Let me put it to you this way, my last JRTC rotation we found out that we had one very high functioning maneuver battalion and it was the Cavalry Squadron. We had one Infantry Battalion that was ok with deliberately planned missions but floundered when the tactical situation fluctuated wildly away from projections. We had a Support BN that learned the hard lessons on base defense the hard way.
Seriously, if everyone the OPFOR killed "stayed dead" instead of going through the regeneration process (which forces the S1 sections to see how well they can do their jobs) and come back into the fight as "replacements" then all the OPFOR would have to do to end the exercise early is to kill the Brigade Support BN (which they generally manage to do at least once a rotation to see how the rest of the BDE deals with austere logistics support).
That is why there are multiple exercises, generally two, where things get "reset" so the BLUEFOR can practice again (generally not involving another parachute drop for the Airborne though, they normally only get one mass tactical drop per rotation).
JRTC isn't a "war games" where we test out how we'd do against a foreign force, it is a serious training event where we find out how units work together.

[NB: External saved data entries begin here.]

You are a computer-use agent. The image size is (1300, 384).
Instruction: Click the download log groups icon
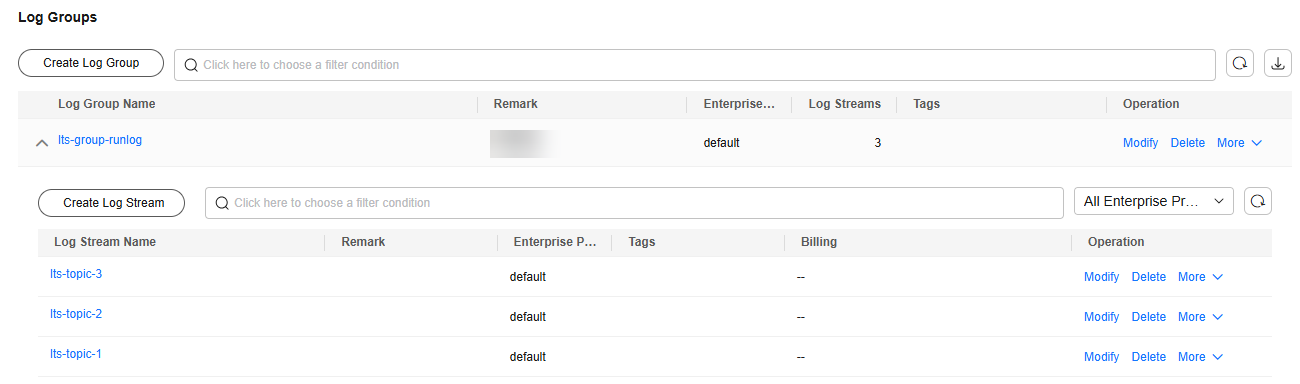pos(1278,63)
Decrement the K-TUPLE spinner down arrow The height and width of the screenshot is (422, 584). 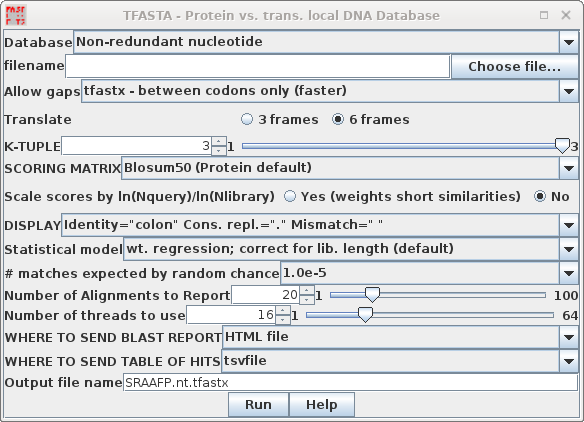[219, 150]
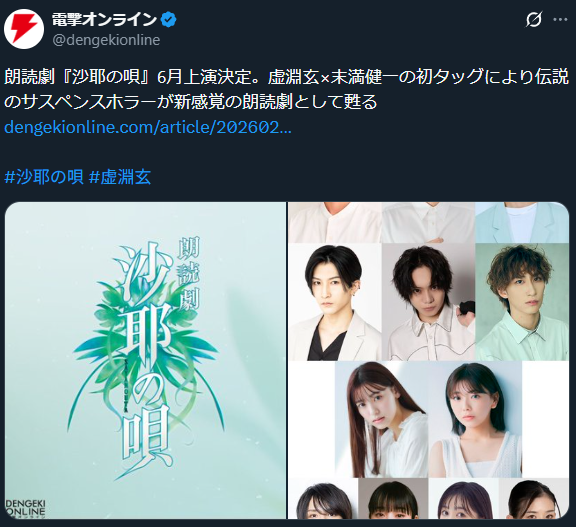Image resolution: width=576 pixels, height=527 pixels.
Task: Follow the dengekionline.com/article link
Action: tap(148, 127)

When we were working on the Force XXI project back in the late 1990s, we actuall "won" NTC by using first generation UAV's as artillery spotting platforms and killing the OPFOR before they could engage the Infantry units. As a result, the BDE staff and FA BN got good training, but the infantry were stuck sitting around the desert wasting a prime training opportunity. So while we went back to Fort Hood and patted ourselves on the back about how the US Army was going to totally dominate land warfare in the desert from this point forward (and even reduced the number of Tanks in a BCT because we did so well) we didn't realize that the Infantrymen still needed all the training they could get because not every tactical situation is going to let us fight in our preferred manner that maximises our strengths.